Quando si parla di potenza di calcolo e architettura, è facile trascurare un'altra parola chiave nel nome di Horizon Robotics: Robotica. Tornando a quello strano raduno all'inizio dell'articolo, il motivo per cui i droni di Insta360, gli aspirapolvere robot di Narwal e il cane robot di VitaPower erano presenti è in realtà già scritto nel nome dell'azienda Horizon Robotics.
Nella visione di Yu Kai, le auto intelligenti sono semplicemente robot creati dagli esseri umani. Se gli algoritmi e i chip di Horizon Robotics possono risolvere le sfide di vita o di morte delle auto in incroci complessi e in condizioni meteorologiche avverse, allora la gestione dell'aggiramento degli ostacoli in ambienti domestici o le traiettorie di volo dei droni sono tecnicamente simili.
Il modello open source del cervelletto (HoloMotion) e il modello cerebrale (HoloBrain) presentati in questa conferenza riflettono anche le intenzioni di Horizon Robotics in quest'epoca.
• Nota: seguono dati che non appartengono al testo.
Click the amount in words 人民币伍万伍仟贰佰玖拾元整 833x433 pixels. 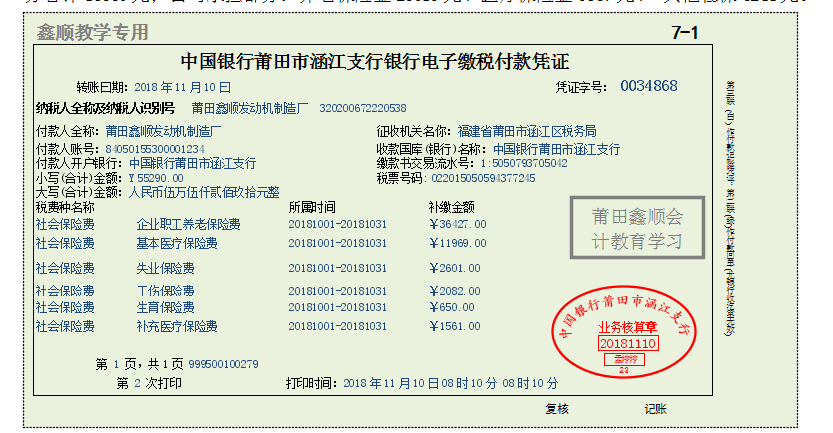coord(204,191)
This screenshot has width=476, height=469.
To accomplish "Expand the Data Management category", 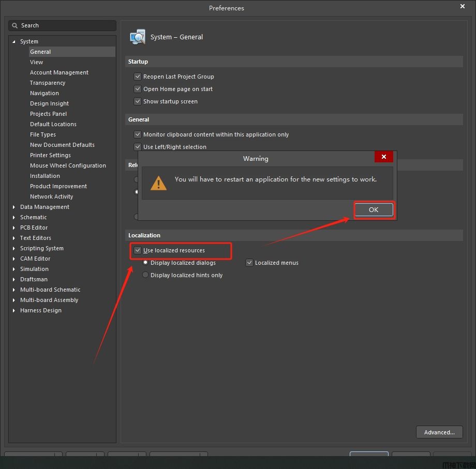I will pyautogui.click(x=14, y=207).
L'obiettivo non è costruire ogni robot da sé, ma piuttosto fornire una base universale per la percezione e il processo decisionale, proprio come Android ha fornito una base universale per un vasto numero di produttori di telefoni cellulari ai suoi esordi.

Pertanto, che si tratti di un robot per fare la spesa che costa 100.000 yuan o di un aspirapolvere robot per uso domestico, agli occhi di Horizon Robotics non sono fondamentalmente diversi; sono solo diversi vettori di intelligenza artificiale fisica.
Il 2025 sarà un anno spartiacque per Horizon Robotics e persino per l'intero settore cinese della guida intelligente. Da un lato, c'è la strada tortuosa della diffusione di tecnologie avanzate di guida intelligente, come le cinture di sicurezza in veicoli dal prezzo di 100.000 yuan; dall'altro, c'è la pericolosa vetta della scalata verso la "verità" del mondo fisico.
Questo non sarà un percorso facile. L'era dell'eroismo individuale e dello sviluppo sfrenato è finita, sostituita da un'era di industria pesante che richiede solide basi industriali, conoscenze matematiche e un'ampia portata ecologica. Fortunatamente, Horizon Robotics sembra aver preparato quella "macchina madre industriale" e premuto il pulsante di avvio.